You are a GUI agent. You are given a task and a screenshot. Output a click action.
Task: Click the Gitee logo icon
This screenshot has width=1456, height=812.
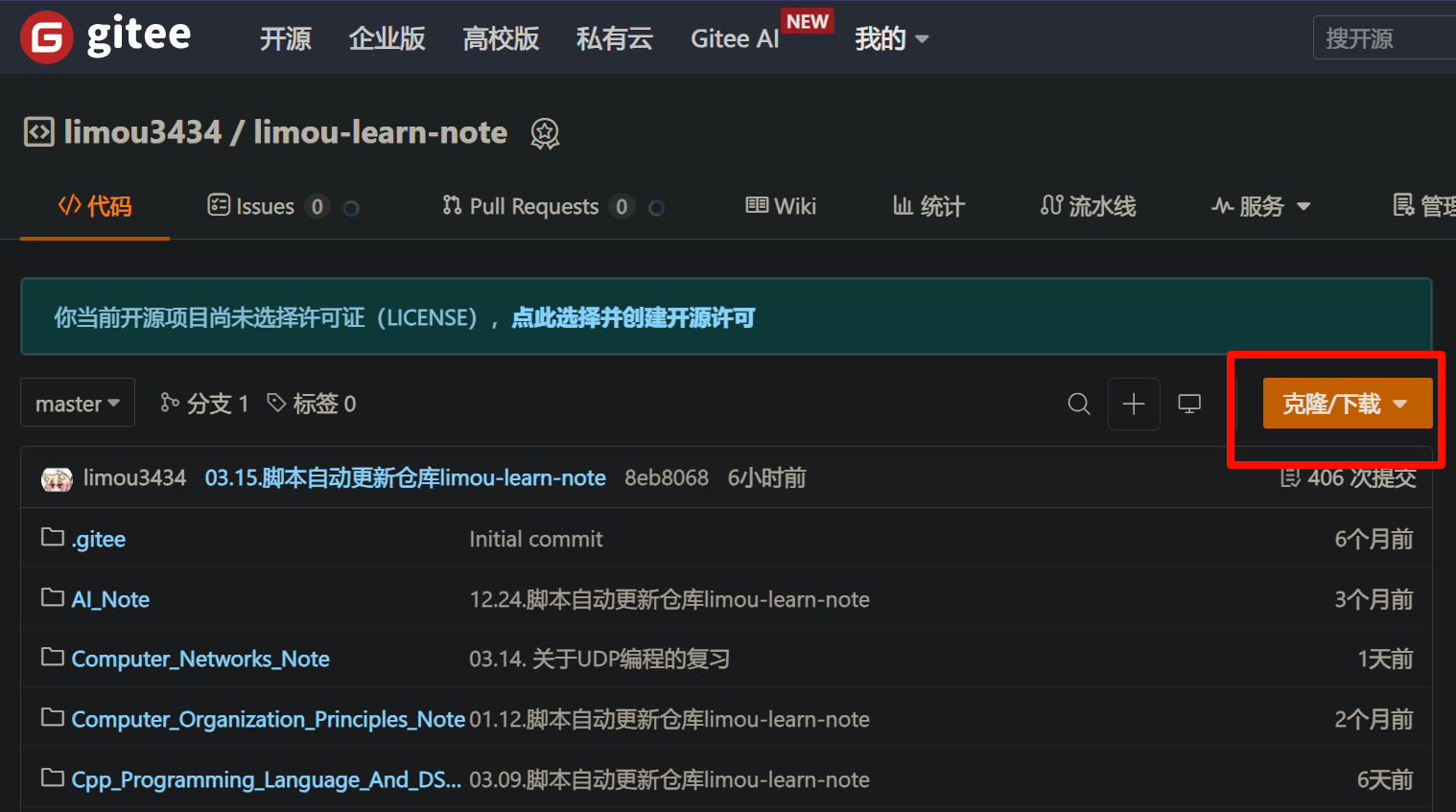point(46,37)
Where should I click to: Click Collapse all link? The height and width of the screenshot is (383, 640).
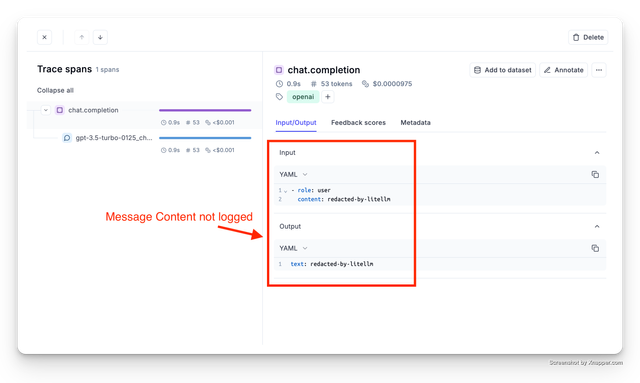pos(55,90)
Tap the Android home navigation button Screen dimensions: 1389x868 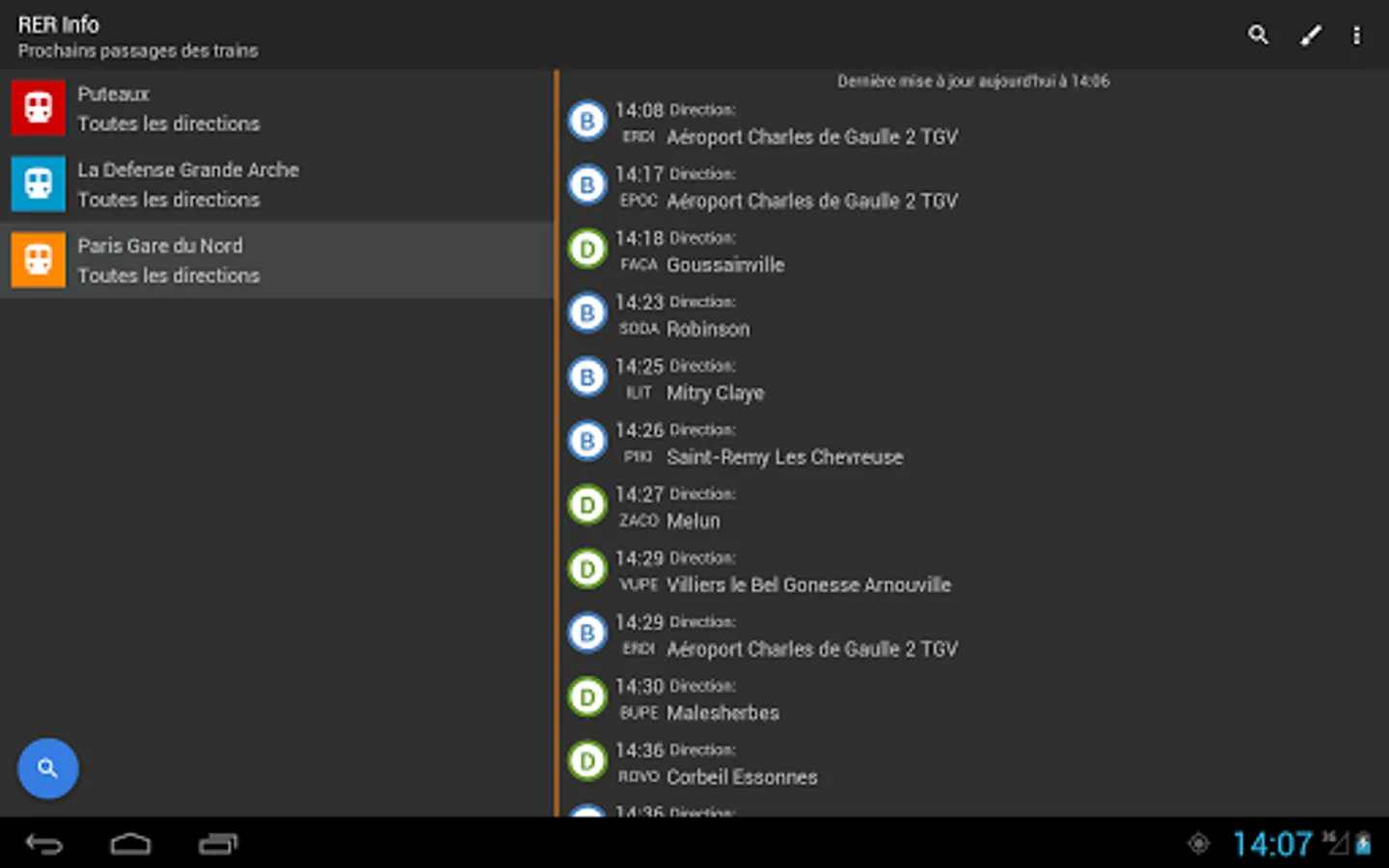tap(130, 844)
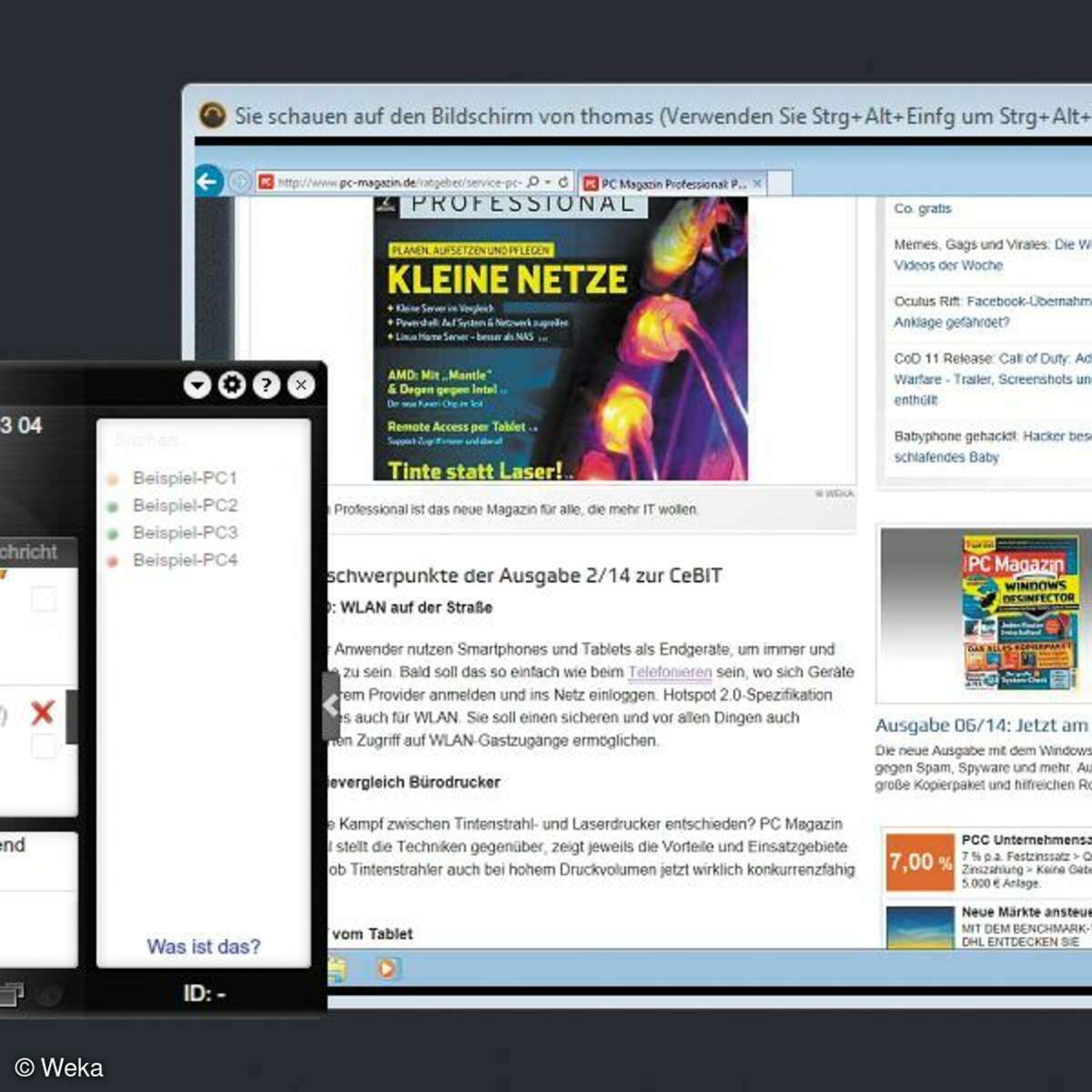Switch to the PC Magazin Professional browser tab
The image size is (1092, 1092).
[x=673, y=182]
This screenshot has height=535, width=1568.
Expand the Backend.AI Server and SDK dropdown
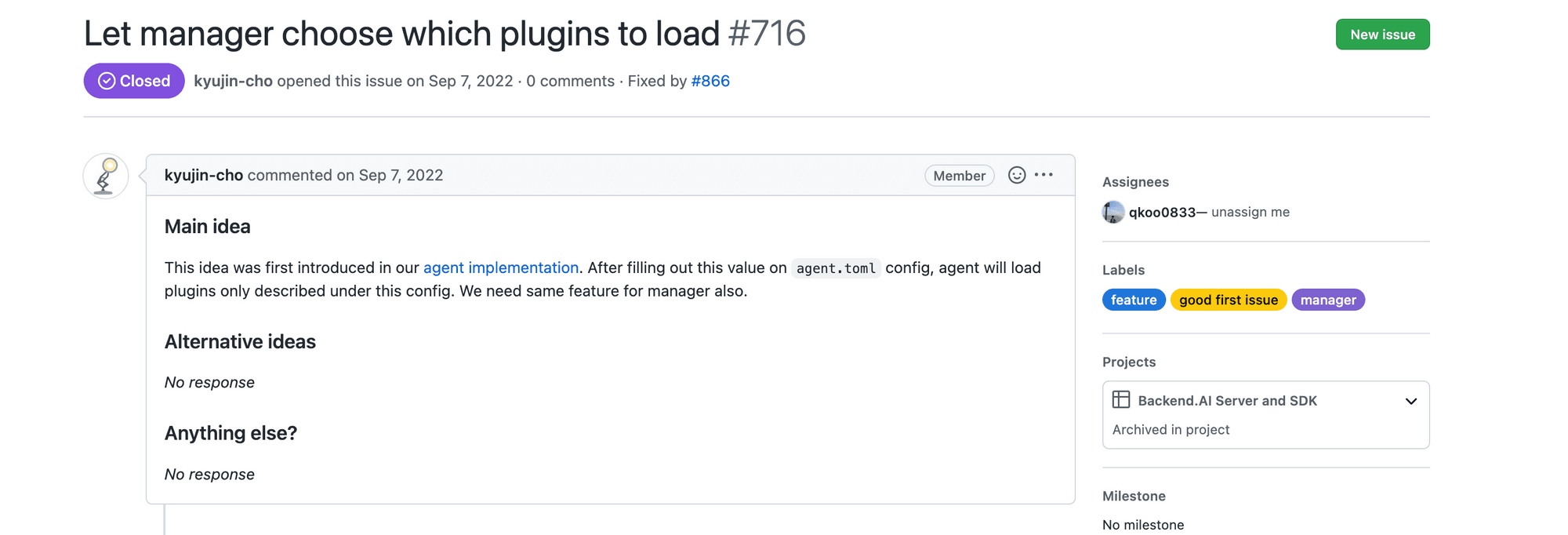(x=1410, y=401)
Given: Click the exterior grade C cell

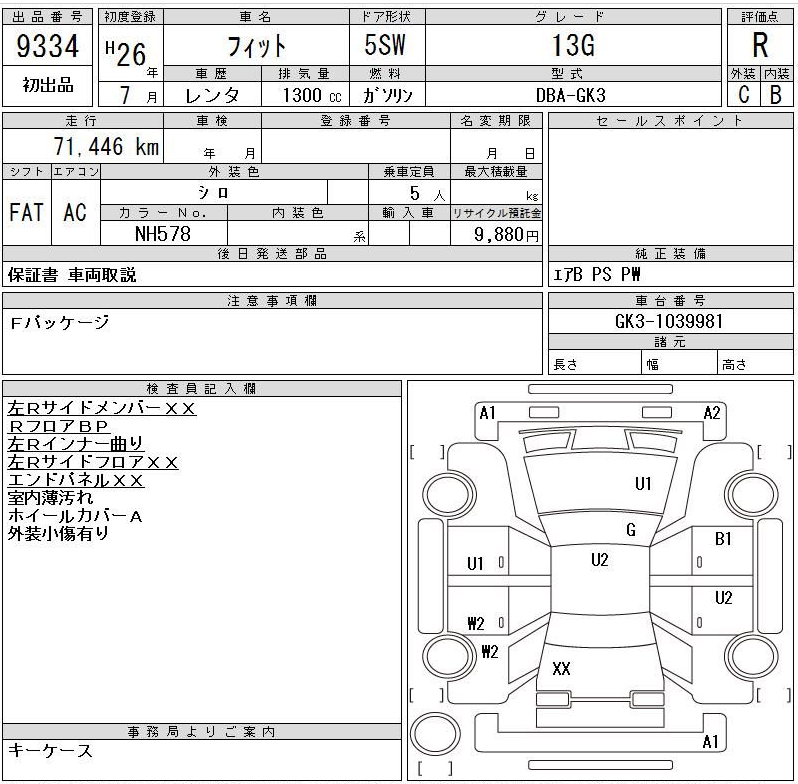Looking at the screenshot, I should pos(743,95).
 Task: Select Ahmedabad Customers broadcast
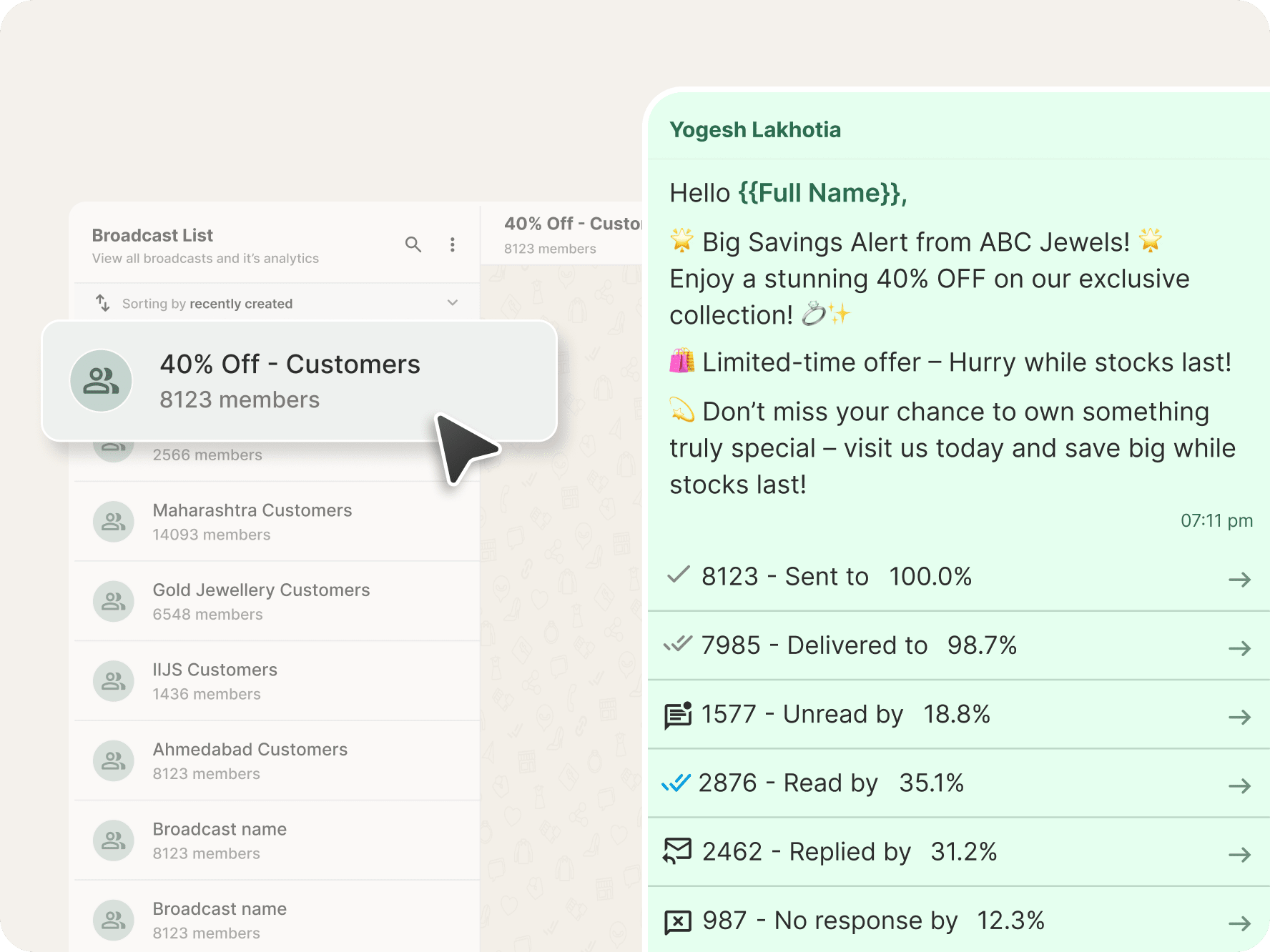click(250, 760)
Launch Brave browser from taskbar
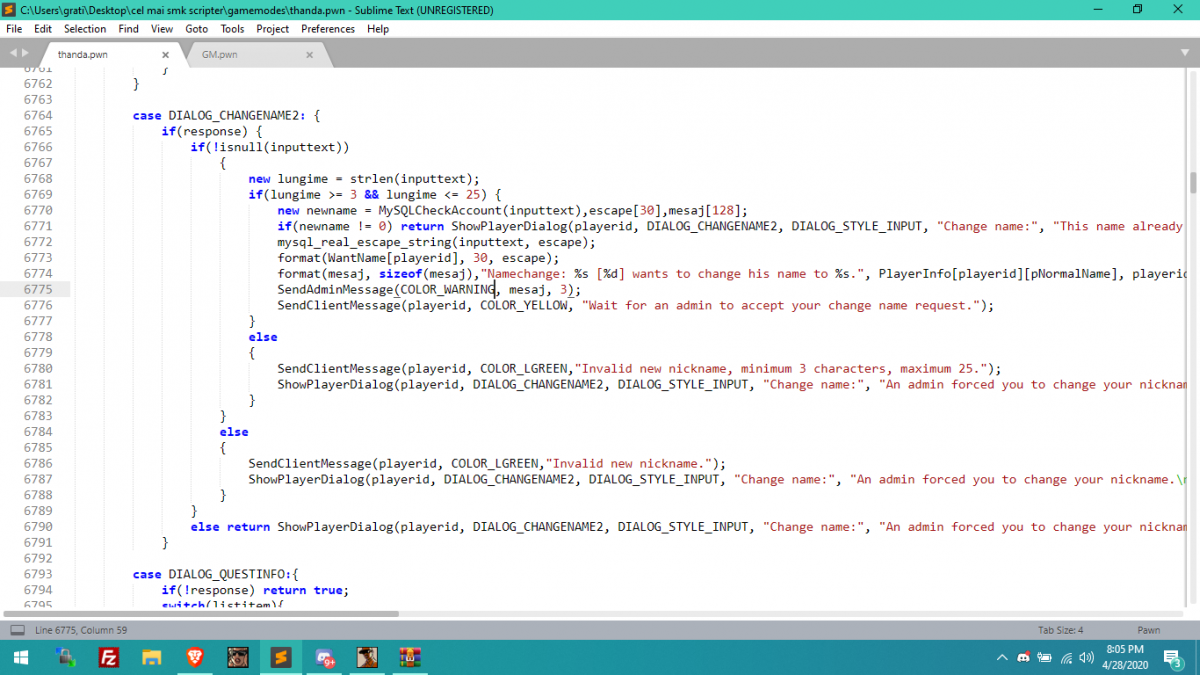Screen dimensions: 1200x675 [195, 657]
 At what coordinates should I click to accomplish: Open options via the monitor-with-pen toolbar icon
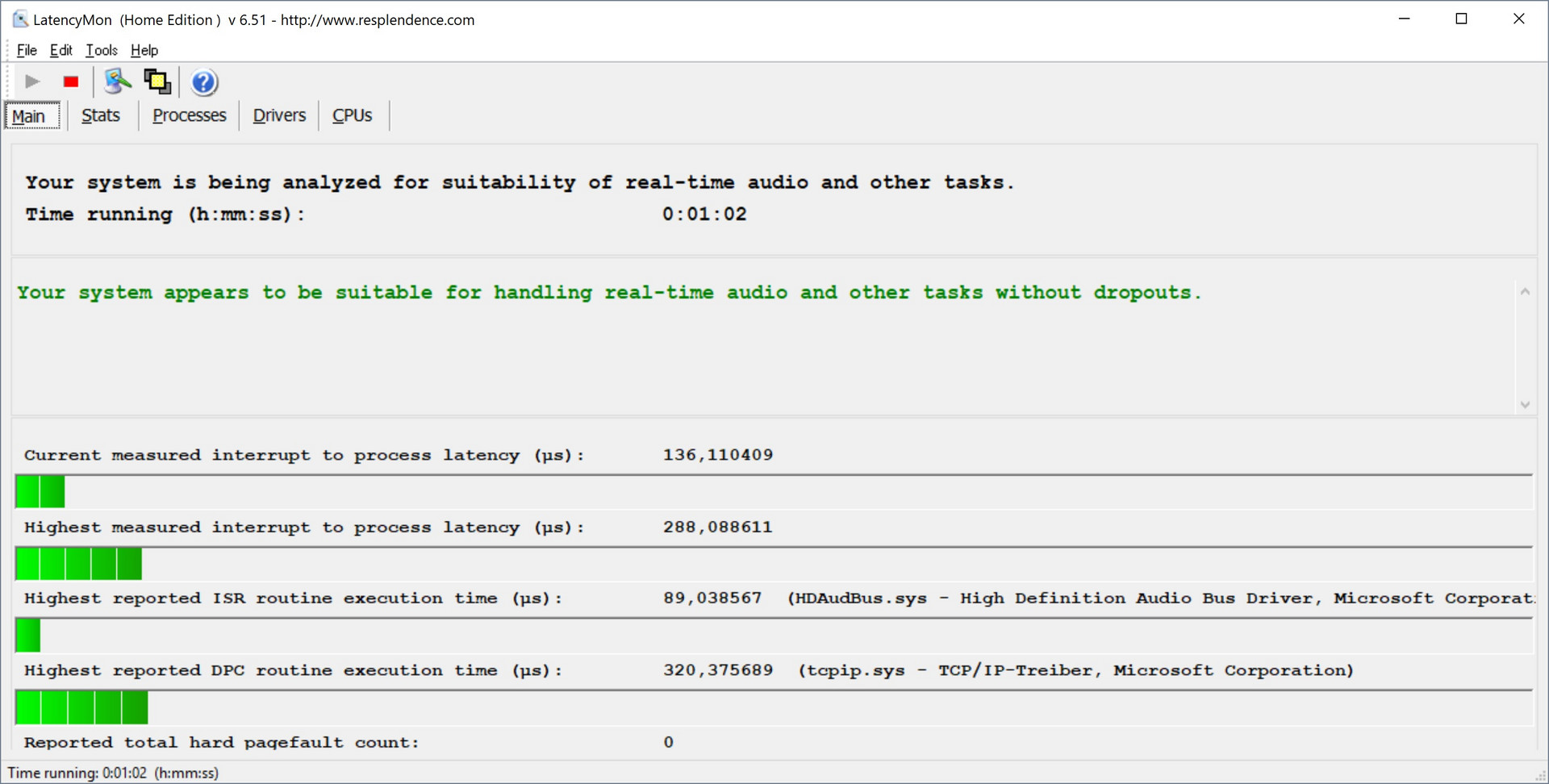tap(117, 81)
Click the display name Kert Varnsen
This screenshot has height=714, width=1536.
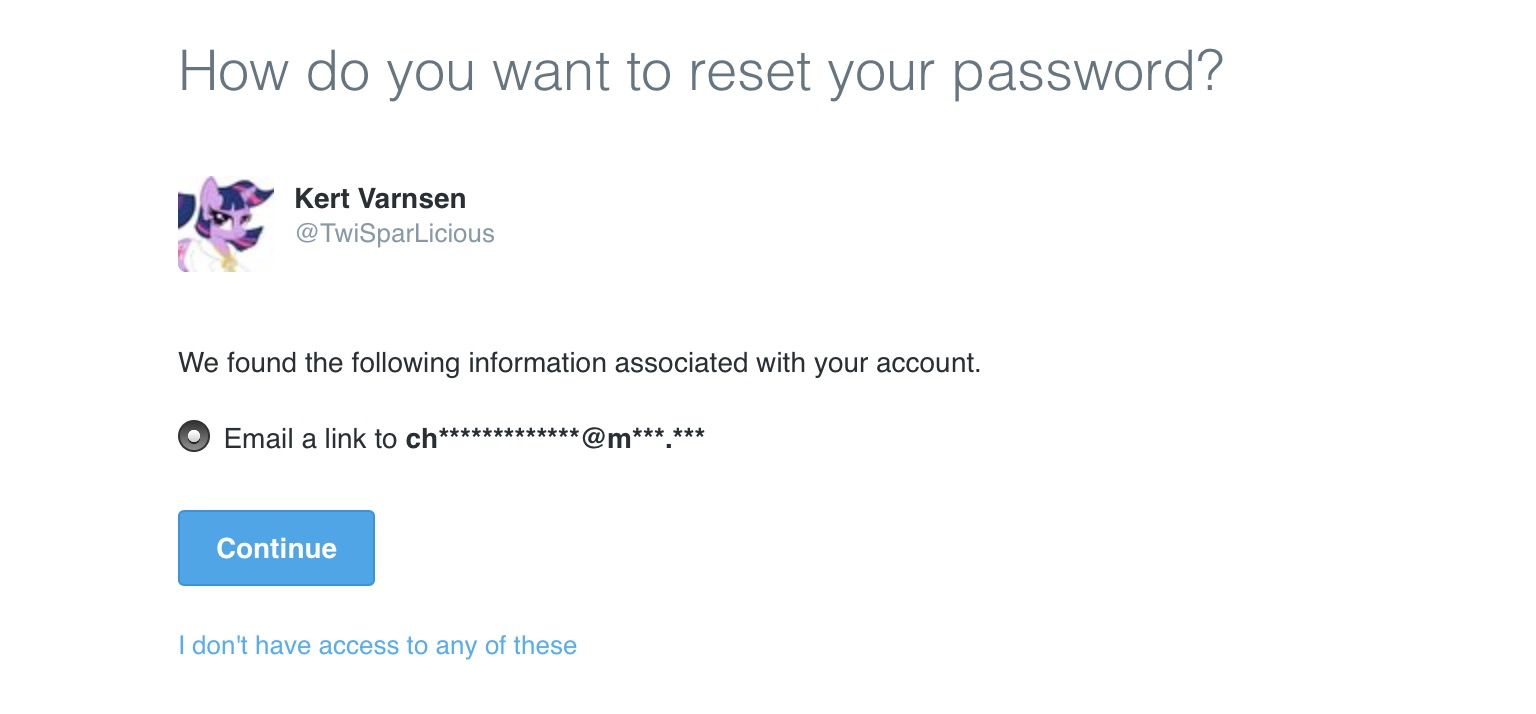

> **EXERCISE INSTRUCTIONS**
Above are the records; set down exactly the lines from the line containing "Click the display name Kert Varnsen" through their last line, leaving every picture out.

> **EXERCISE OUTPUT**
Click the display name Kert Varnsen
This screenshot has height=714, width=1536.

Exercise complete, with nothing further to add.